Bouman menambahkan, selain untuk bahan baku semen, slag juga dapat digunakan untuk material sand blasting dan agregat beton. Limbah cair berupa sludge cake yang mengandung tembaga 6-10% didaur ulang ke pabrik peleburan.
Material bekas dari bag filter dan masker yang masih mengandung logam berharga didaur ulang di pabrik peleburan. Selain itu tembaga bekas (scrap) dan sisa hasil pengolahan yang mengandung tembaga di pabrik lainnya dapat diproses di PT Smelting.
Sementara itu, Business Feasibility Manager PT Antam Tbk, Helminton Sitanggang menyebutkan, residu dari hasil pengolahan emas berupa lumpur halus di Unit Bisnis Pertambangan Emas Pongkor, telah dimanfaatkan untuk perkerasan lantai kerja tambang bawah tanah, dan bahan baku material konstruksi.

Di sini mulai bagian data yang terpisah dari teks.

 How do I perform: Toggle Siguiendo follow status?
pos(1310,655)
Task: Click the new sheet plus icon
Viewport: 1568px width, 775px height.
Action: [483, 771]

“PT Antam merupakan pelopor dari pemanfaatan tailing sebagai bahan baku material konstruksi yang ramah lingkungan dimana produknya sudah diberi merek GFA (Green Fine Agregate) dan tersertifikasi SNI. Produk material konstruksi ini berupa paving block dan conblock, batako, genteng. GFA ini digunakan oleh PT Antam untuk kebutuhan internal di perusahaan dan untuk program pemberdayaan dan pengembangan masyarakat,“ jelas Helminton.
Perhapi berharap, industri pertambangan ke depan harus seoptimal mungkin memanfaatkan sisa hasil produksinya, baik di tambang maupun di industri lanjutannya seperti peleburan atau smelter.
Jika ini dilakukan secara maksimal, sumber daya alam Indonesia akan semakin bermanfaat dan dampak negatif tambang dapat minimalisasi.